__Record set__:
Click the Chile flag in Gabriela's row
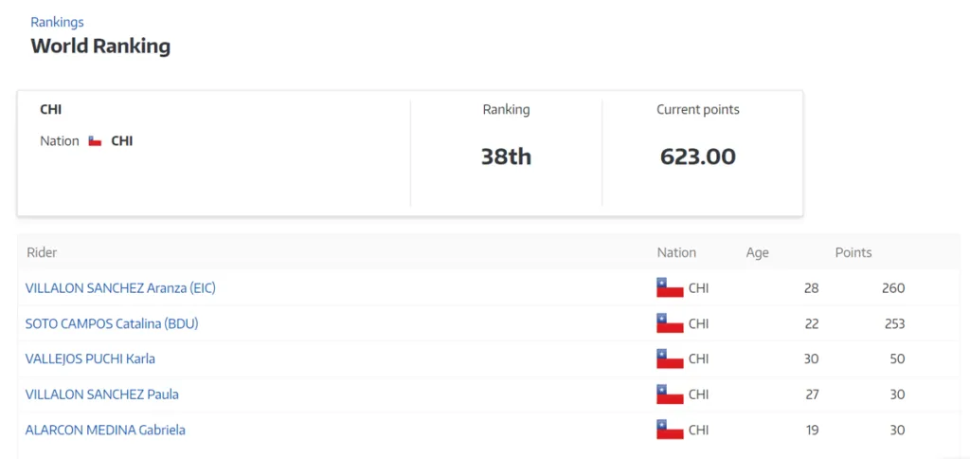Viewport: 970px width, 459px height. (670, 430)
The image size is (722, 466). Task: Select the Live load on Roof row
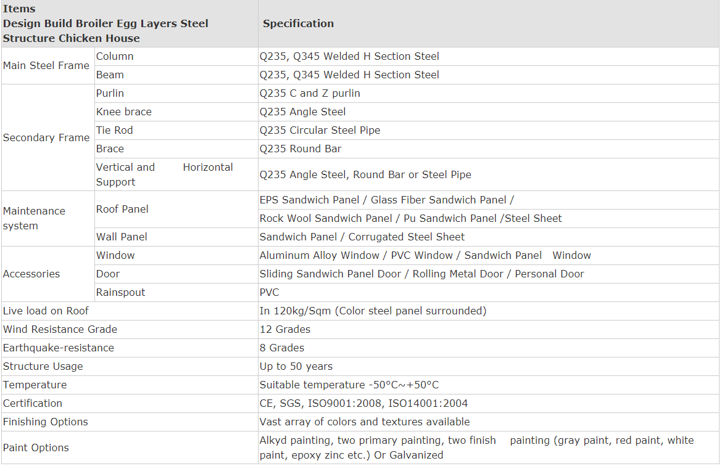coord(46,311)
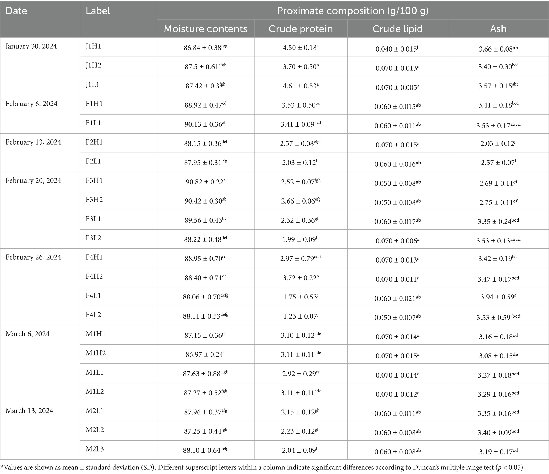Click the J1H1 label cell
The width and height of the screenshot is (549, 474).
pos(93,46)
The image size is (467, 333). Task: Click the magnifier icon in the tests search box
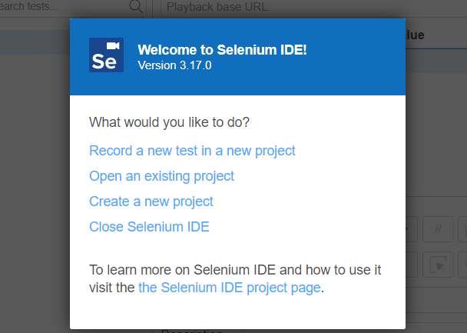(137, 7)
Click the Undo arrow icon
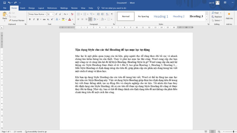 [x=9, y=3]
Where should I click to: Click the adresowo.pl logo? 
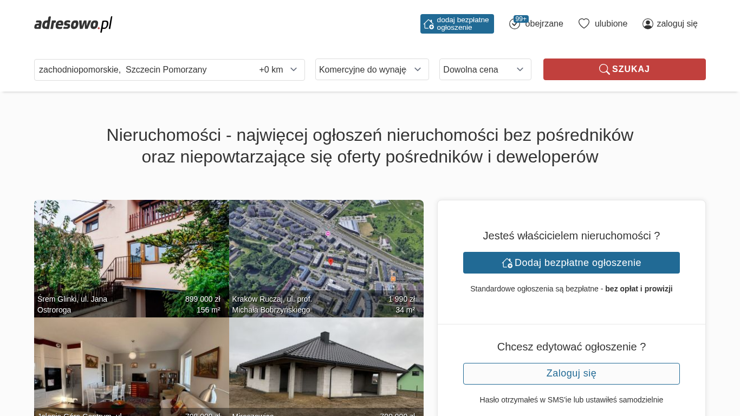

__Required work__: Without the pictures, write out the whole listing above exactly as it appears.

__Solution to this task__:
Click the Chile flag in Gabriela's row
Viewport: 970px width, 459px height. (670, 430)
The image size is (722, 466). Task: Select the Live load on Roof row
coord(46,311)
Click the J1H1 label cell
The width and height of the screenshot is (549, 474).
pos(93,46)
The image size is (467, 333). Task: Click the magnifier icon in the tests search box
(137, 7)
Click the Undo arrow icon
 [x=9, y=3]
Where should I click to: Click the adresowo.pl logo? 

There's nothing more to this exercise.